It is a significant error to cut entitlements without reducing the need--that's why they are called entitlements, because they provide for public needs. Entitlements are the difference between a recession and a depression (the difference between assuming the macro-risk proportion and consuming it), and that's why the difference is highly improbable (politically unpopular among the elite and non-elite alike).
It is a significant error to think cutting entitlements will reverse the recessionary trend and put us on the path to prosperity. No! It will cause a depression.
Avoiding a depression has an anchoring effect. It allows the false assumptions of the model to ideologically operate despite empirical disconfirmation. Assuming the non-zero-sum ontology of efficient-market theory, for example, forces the losing, counter party to sue for relief by proving the intent to cause detriment. The derived benefit is affirmatively defended by arguing that complainants are out-competed into a legitimate loss, thus providing a non-zero-sum benefit in which markets ontologically maximize efficiency by putting the inefficient out of business (by causing detriment, but the loss, it is argued, is more than offset with the benefit of a more efficient market). So, for example, firms that fail (and the unemployment that results) due to the practices of too-big-to-fail financial firms and the Great Recession is really a corrective phase that strengthens our economy by virtue of efficient markets that ontologically exact detriment. Losers are the culpable party. They lose because they deserve it and society benefits from the loss in non-zero-sum.

--------------------------------

- _Assignment_: Carry on the commentary on cutting entitlements from its last sentence. The lines that come after this text aren't needed.

- _Given data_:
--------------------------------

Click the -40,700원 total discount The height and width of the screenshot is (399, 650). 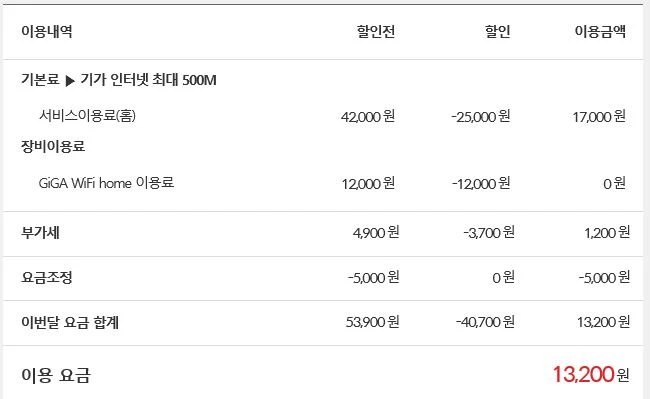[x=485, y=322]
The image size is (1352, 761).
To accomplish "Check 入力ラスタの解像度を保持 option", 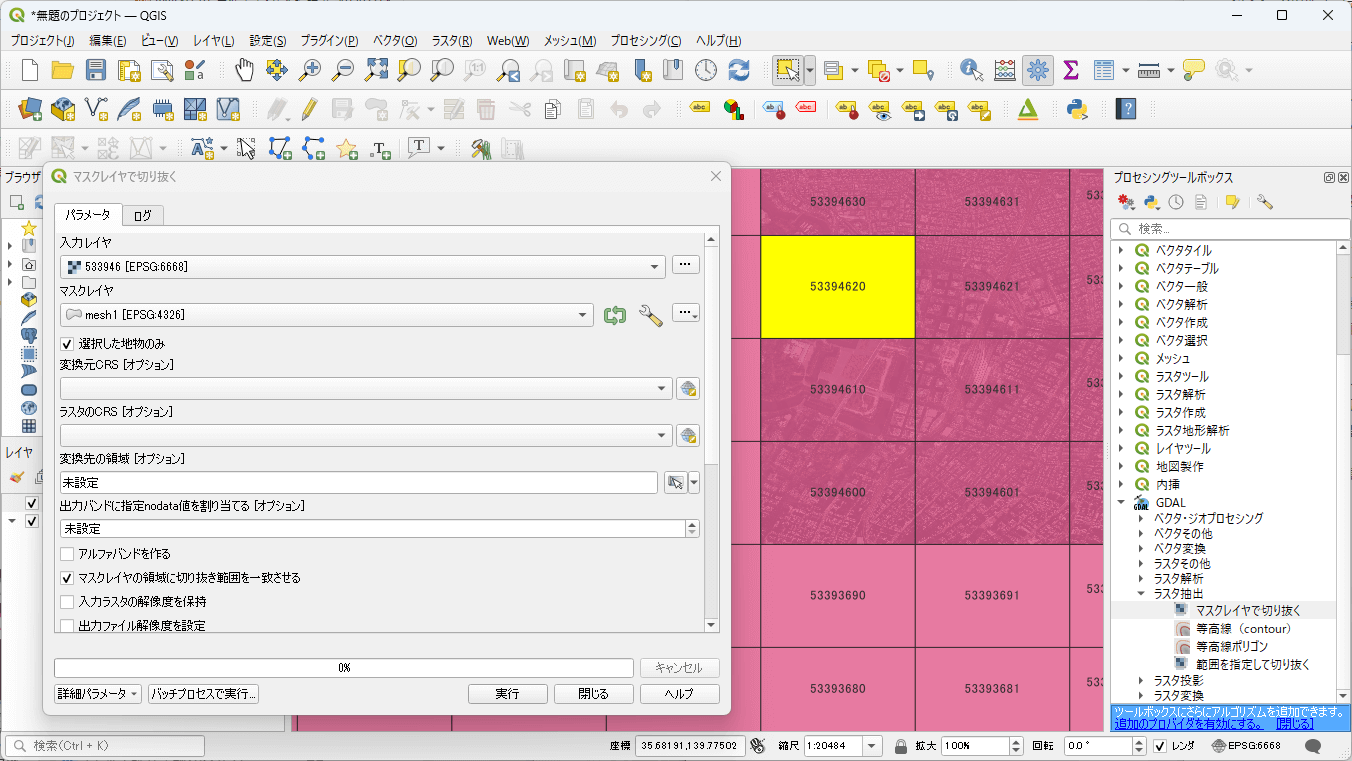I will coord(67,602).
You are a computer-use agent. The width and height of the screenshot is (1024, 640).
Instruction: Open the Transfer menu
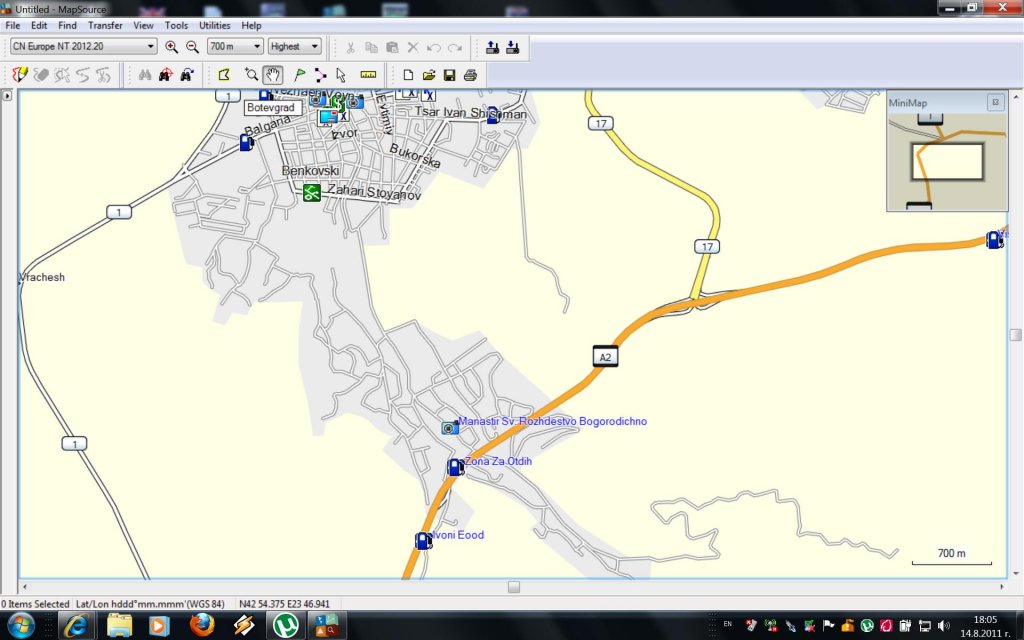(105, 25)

--------------------------------

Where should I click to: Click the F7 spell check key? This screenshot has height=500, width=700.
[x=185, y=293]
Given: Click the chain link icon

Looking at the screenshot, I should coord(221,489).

--------------------------------

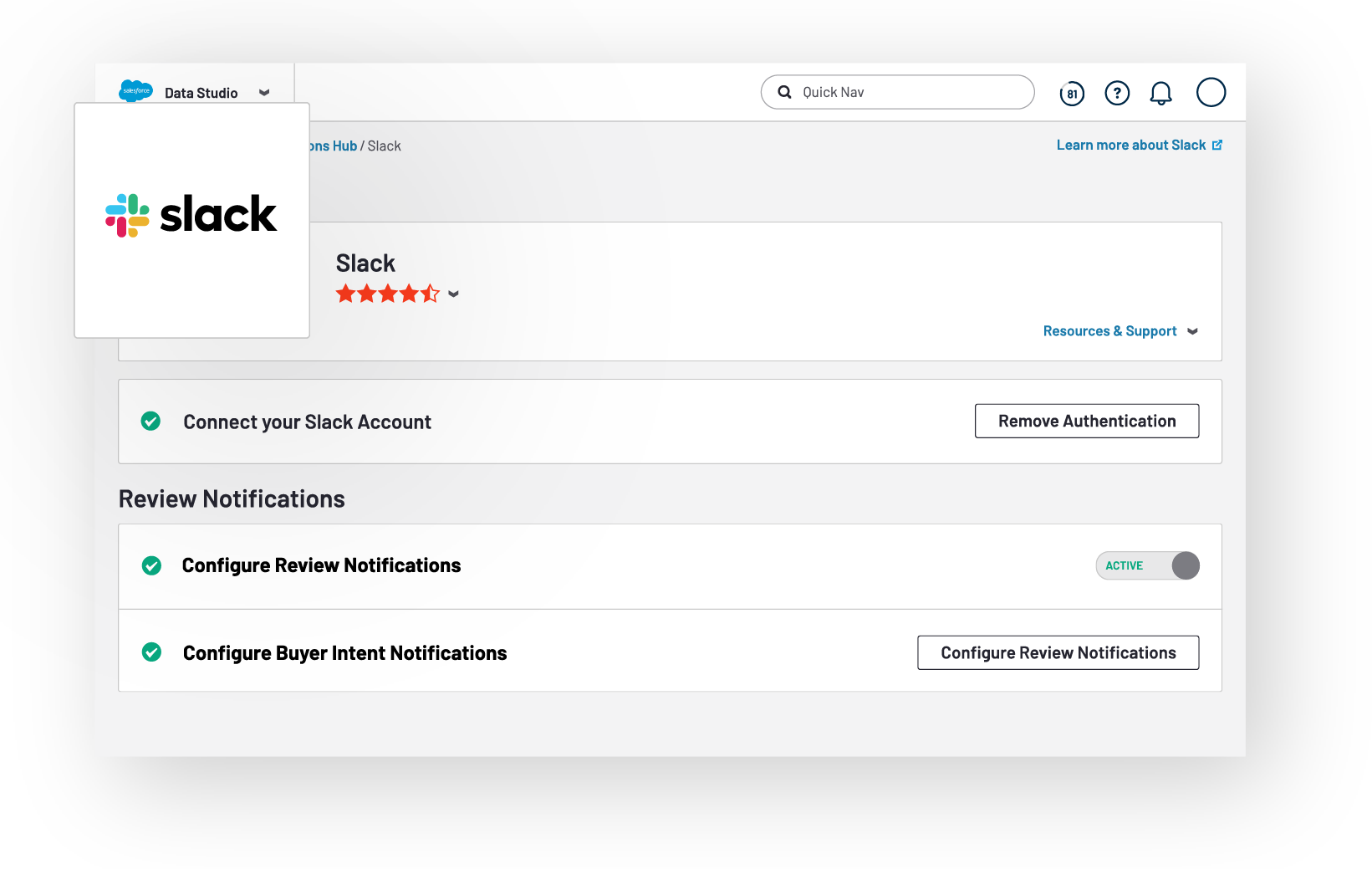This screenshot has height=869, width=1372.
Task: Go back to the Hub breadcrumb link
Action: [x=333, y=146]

--------------------------------

- _Answer box_:
Assuming financials operate in non-zero-sum by bankrupting us into market efficiency is a false ontology. It is a false assumption of the working model resulting in a Pareto Optimal, political settlement that deontologically conserves the consolidated value of the risk proportion. It anchors us to both the validation of disconfirmed, ideological hypotheses and to the risk-averse realpolitique of always preventing the worst possible scenario rather than pursuing the best.
It's easy to argue we are being risk-prone if we are not always averting a probable crisis. Bailing out too-big-to-fail firms is, for example, to avert a crisis of overwhelming proportion, which implies (validates) their consolidation is the best it can possibly be in priority. Thus, bailing out risk-prone firms in priority (with the risk of loss fully assumed) is being risk-averse by default. It then appears there is not much difference between being risk-averse and risk-prone, which is politically safe (Pareto Optimal).
It's just as easy to argue we are being risk-averse if we are always pursuing probable success rather than achieving the prospect of abject failure in a too-big-to-fail proportion.
By default, pursuing the best possible scenario in priority always confirms (rather than validates) the worst by its prevention, which makes all the difference.
Rather than continuously confirming the angst (the worst) of our economic existence with recessionary trends (like the Democratic-Republican "regime of re-action" is binomially apt to do), "We the People" demand leadership that makes all the difference.
The American Revolution took the risk of challenging the virtue of consolidated power, and "We" are still politically prone to confirm the virtue of its deconsolidation to provide for The Commonwealth.